Alternativas para combater os maus-tratos aos animais
Enviada em 27/05/2019
A Declaração dos Direitos dos Animais - legitimada em 1978 pela UNESCO - assegura que todos os animais têm o direito à atenção, aos cuidados e a proteção do homem. Todavia, devido a uma ausente aplicação e fiscalização do poder público quanto as leis já existente, bem como as tradicionais práticas intrínsecas na sociedade há uma colaboração para o aumento de maus-tratos a esses no Brasil.

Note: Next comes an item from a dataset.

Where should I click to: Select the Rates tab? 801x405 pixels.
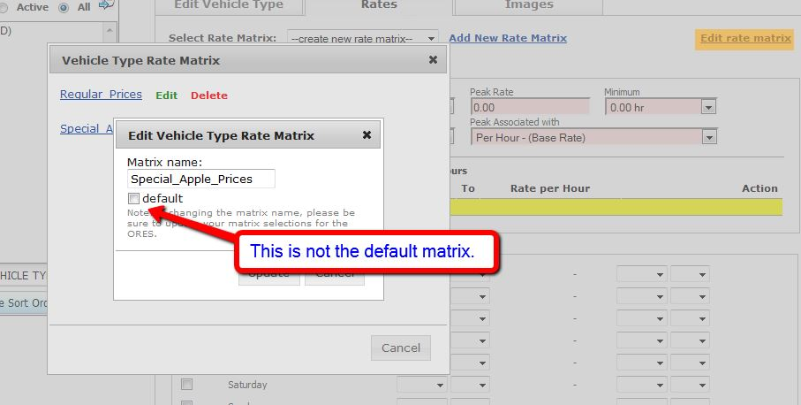click(379, 5)
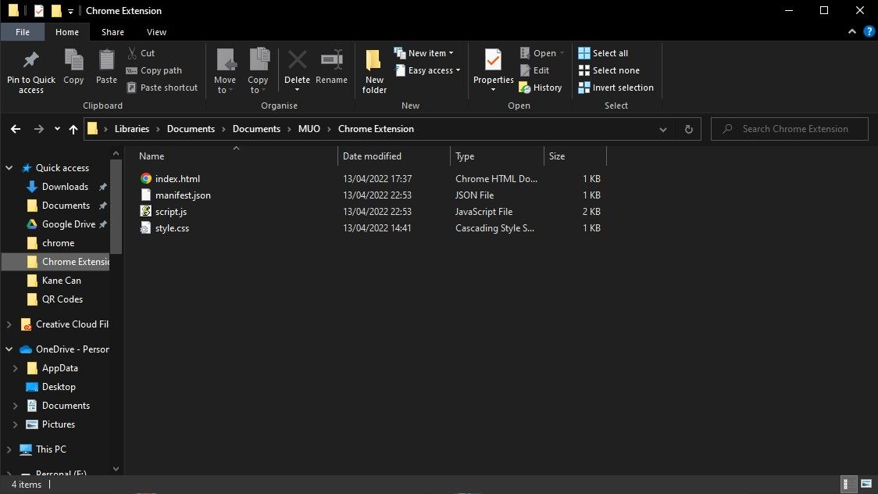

Primeiramente observa-se que apesar de ser considerado crime ambiental pela Lei 9,605/98, maus-tratos a animais são, atualmente, o 5º delito mais cometido no país, consequência de uma falha no supervisionamento dos órgãos públicos, que, muitas vezes, negligenciam e abrandam punições aos infratores. Por conseguinte, as mídias digitais, como o Facebook, se constituem como outro entrave na problemática, haja vista que imagens de crueldade e tortura contra animais acabam constantemente circulando por tais e ficando impunes.

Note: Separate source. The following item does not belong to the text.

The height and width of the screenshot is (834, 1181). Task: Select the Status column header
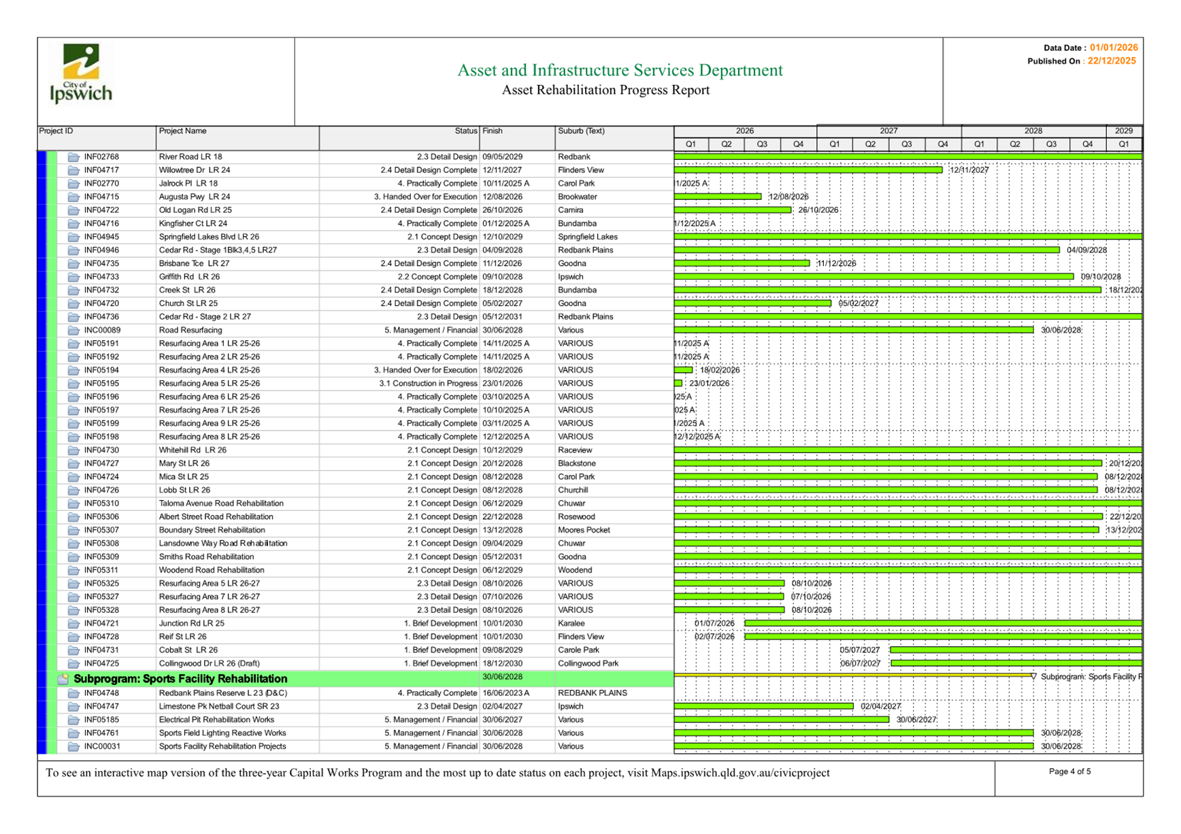coord(466,131)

Vale ressaltar, também, que muitos deles sofrem em virtude de atividades esportivas e culturais, como rodeios e vaquejadas, e que já são, também por lei, consideradas patrimônio imaterial cultural da sociedade, tendo em vista que a continuidade destas práticas está diretamente ligada a rentabilidade. Entretanto, a consolidação destes eventos não justifica a exposição de animais a práticas cruéis, treinamentos rigorosos e violentos.

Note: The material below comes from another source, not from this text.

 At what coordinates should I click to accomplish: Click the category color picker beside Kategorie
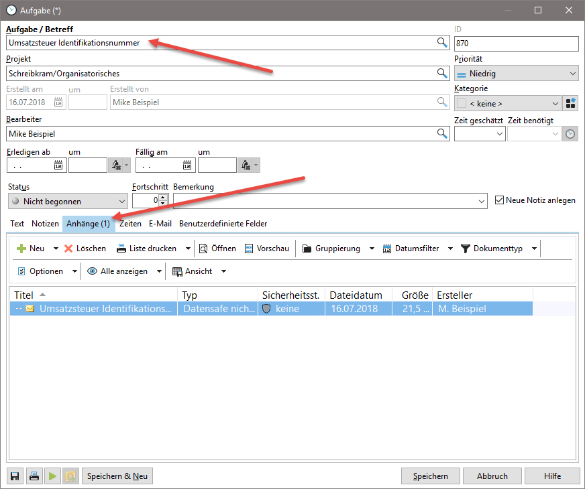(x=572, y=104)
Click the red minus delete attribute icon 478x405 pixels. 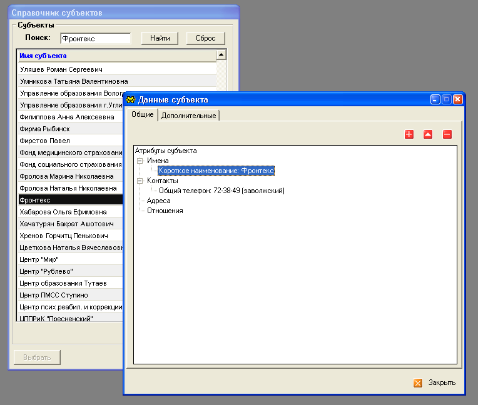point(447,134)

É necessários, portanto, a atuação mais efetiva do aparto estatal, em parceria com a Secretaria do Meio Ambiente, na efetivação da lei e na criação de órgão próprios para julgar e receber este tipo de denúncias e crimes, como delegacias especializadas, como já acontece em São Paulo, por exemplo, visando aplicar penas mais rigorosas e zelar pela segurança e bem-estar dos animais. Além da participação das redes sociais e das propagandas midiáticas no intuito de estimular a adoção a animais em condição de rua ou mesmo a denúncia de páginas e sites que circulem conteúdos que firam os direitos desses “Pets”, a fim de minimizar estas atitudes na sociedade brasileira.